I have been eating for sixteen years. Over the space of that time, I’ve traveled all over the world. Through out my travels I have had the opportunity to eat in many different places. Eating food in different places of the world is one of the best ways I get to know different cultures. Food is so unique to it’s own country, which is how I get to know these cultures. Over time, I have eaten home baked salmon in Seattle, fresh lobster in California, Navajo Tacos at a reservation in New Mexico, Dutch oven cooking in Utah, and a 28 oz. filet mignon in New Jersey.
Internationally, I’ve eaten chicken hearts in Brazil, empanadas in Columbia, pear-flavored ice cream in France, spätzle, schnitzel, and sauerkraut in Germany, and of course, chocolate in Switzerland. My point? I believe in tasting culture.
The diversity of food in different places helps me to literally internalize the culture I’m experiencing. Internalization doesn’t get much better than, for example, eating French ice cream under the Eiffel Tower, or cooking Dutch oven on a scout campout. The sense of taste is one of the more commonly used senses by people, but when I taste culture, it involves much more than just taste.
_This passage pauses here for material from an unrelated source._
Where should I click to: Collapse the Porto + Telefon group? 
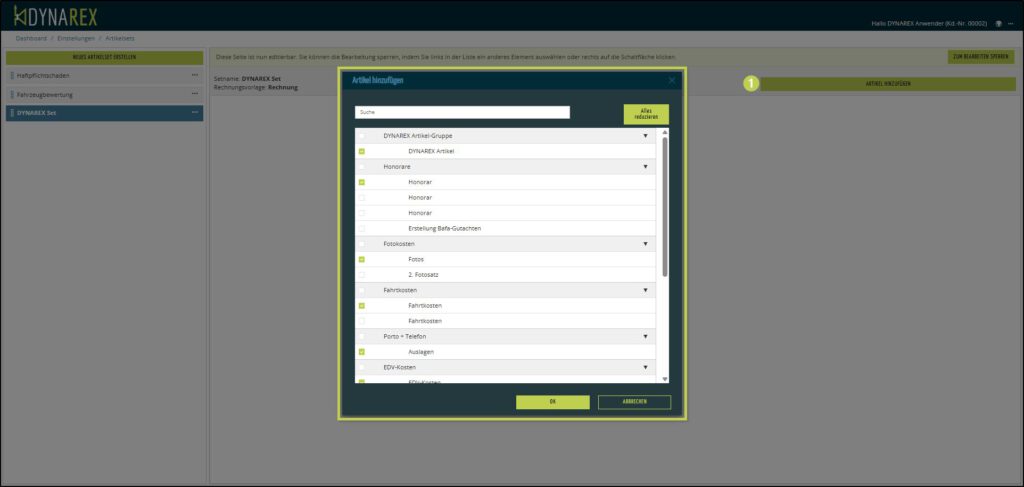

It involves visual, as I see the different colors, shapes and textures of the new culture. I smell unfamiliar aromas unique to the culture. Through this multi-sense experience, I absorb the culture.
When I eat a culture, it helps me to see the world as a whole from a higher point of view, because I learn about other people in the world. Each culture I internalize becomes a part of me, to the extent that I can relate to people from all over the world. My paradigm of the world changes with each new taste so much that I’m excited to try the next culture.
And that’s how it happens: I taste and I grow, and then I grow and I taste, and in the end, I internalize culture. I hope one day to have tasted many more cultures than I have as of now, because that view stimulates my growth.
This I believe.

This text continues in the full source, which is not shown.